2018年7月14日、こまば当事者カレッジ2018年度夏期コース「認知症を考える」の第3回が開催されました。今回のテーマは「当事者運動の新たな展開」です。小林孝彰さん(認知症ケア町田ネット世話人)、北中淳子さん(慶應義塾大学)、守谷卓也さん(DAYS BLG!)の三人を講師として招き、まずはレクチャーを行いました。
小林さんは認知症とは「一旦獲得した脳の機能が加齢に伴って失われる過程」であるとしています。人間は誰でも成長の過程で新しい能力を身につけていきますが、それが加齢によって減少していくのが認知症です。そのため、認知症は「普通」の暮らしの延長線上にあるもので、認知症と呼びうる脳の機能不全とそうでない状態との明確な境界は存在しません。認知症の診断はこの連続的な変化に暫定的な線を引く作業であり、線を引く位置は時代や状況によっても変化します。実際、昔は認知症の人というと「何もわからなくなった人」を指し、異常者として扱われる存在でしたが、今では「ケアの対象となる人」、つまり医療や介護によって対処すべき存在という見方が定着しています。そして今、認知症になっても「自分らしく生きる」ことを望む当事者が増えており、認知症の人を「主体的に人生を送る人」として認め、支援することが必要とされています。小林さんはおれんじドア代表の丹野智文さんや元週刊朝日記者の山本朋史さんなど、そうした主体的な生き方を実践している認知症当事者を紹介しました。
二人目の講演者は「DAYS BLG!はちおうじ」の守谷卓也さんで、予定されていた前田さんが事情により急遽来られなくなったため、代役としてDAYS BLG!の活動を紹介してくれました。DAYS BLG!は東京都町田市や八王子市にあるデイサービスで、当事者の想いとその実現とを仲介するハブ機能を担うことを目的とした組織です。定年を迎えた人や、若年性認知症で仕事を続けられなくなった人などのための、自宅とも仕事場とも違う「第三の地域」としての場を運営してきた経験を通じて、認知症は予防や対策よりも「どう生きるか」が大事ではないかと語ってくれました。

提供項目 =
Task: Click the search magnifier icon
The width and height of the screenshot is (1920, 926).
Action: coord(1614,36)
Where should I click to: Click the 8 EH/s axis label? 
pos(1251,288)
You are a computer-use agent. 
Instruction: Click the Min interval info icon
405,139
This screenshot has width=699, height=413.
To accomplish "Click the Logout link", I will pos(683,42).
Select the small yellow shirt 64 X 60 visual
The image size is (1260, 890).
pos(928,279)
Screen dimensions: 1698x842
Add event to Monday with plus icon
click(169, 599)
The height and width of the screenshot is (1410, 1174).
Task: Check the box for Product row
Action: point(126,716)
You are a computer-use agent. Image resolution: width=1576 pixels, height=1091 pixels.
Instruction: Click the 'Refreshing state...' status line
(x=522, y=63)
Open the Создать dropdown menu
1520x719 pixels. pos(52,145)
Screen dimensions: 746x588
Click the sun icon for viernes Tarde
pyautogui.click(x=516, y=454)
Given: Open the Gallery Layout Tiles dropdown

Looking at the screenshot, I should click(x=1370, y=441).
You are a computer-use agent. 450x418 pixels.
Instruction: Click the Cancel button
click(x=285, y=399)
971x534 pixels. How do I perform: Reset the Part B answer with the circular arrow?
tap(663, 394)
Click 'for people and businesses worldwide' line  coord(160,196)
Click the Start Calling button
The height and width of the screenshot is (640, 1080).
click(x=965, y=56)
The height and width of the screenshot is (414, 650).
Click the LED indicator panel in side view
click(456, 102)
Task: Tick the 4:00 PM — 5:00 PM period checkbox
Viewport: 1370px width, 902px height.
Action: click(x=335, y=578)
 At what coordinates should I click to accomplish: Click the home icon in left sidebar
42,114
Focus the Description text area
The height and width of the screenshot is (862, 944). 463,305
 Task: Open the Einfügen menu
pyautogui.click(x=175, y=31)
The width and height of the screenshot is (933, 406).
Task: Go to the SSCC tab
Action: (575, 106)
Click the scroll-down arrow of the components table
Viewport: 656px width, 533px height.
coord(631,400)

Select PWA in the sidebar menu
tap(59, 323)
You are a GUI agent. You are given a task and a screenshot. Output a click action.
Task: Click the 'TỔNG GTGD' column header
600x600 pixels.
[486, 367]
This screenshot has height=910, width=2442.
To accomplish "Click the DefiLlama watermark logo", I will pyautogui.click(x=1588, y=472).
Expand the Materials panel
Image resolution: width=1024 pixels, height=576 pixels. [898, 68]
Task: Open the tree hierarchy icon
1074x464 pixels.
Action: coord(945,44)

課題 A =
本文について、次の問いにそれぞれ一行で答えよ。
(i) 小林さんは認知症をどのような過程だとしているか。
(ii) 守谷さんは誰の代役として講演したか。
(iii) DAYS BLG!は東京都のどの市にあるデイサービスか。
課題 B =
認知症講座を報告した本文を、最後の文の後から書き進めよ。
項目はここでは使わない。

解答 A =
(i) 一旦獲得した脳の機能が加齢に伴って失われる過程
(ii) 前田さん
(iii) 町田市と八王子市

解答 B =
前半の部の最後は北中淳子さんが、当事者運動の歴史とその科学的意義について論じました。当事者の経験の重要性が認識されるようになってきている今、主観的で絶対的な個別性を持つ当事者の語り(ナラティヴ)と、批判を通じて普遍的な客観性を確保することを旨とする科学者の分析(エビデンス)とのギャップをいかにして埋めるかが、ますます大きな課題となっています。北中さんは当事者自身が研究の科学的妥当性を検証した例として、北米の自閉症研究と、イギリスと日本の当事者参加型研究を紹介しました。また、認知症医療における脳神経科学的共感の構築を目指す臨床実践を紹介し、錯視や幻視の例を用いて、いかに認知症と正常な脳の境界線が曖昧なものかについて論じました。さらに、近年医師自身が当事者として語りだす動きから、科学性を帯びた当事者の自省性の可能性を示唆しました。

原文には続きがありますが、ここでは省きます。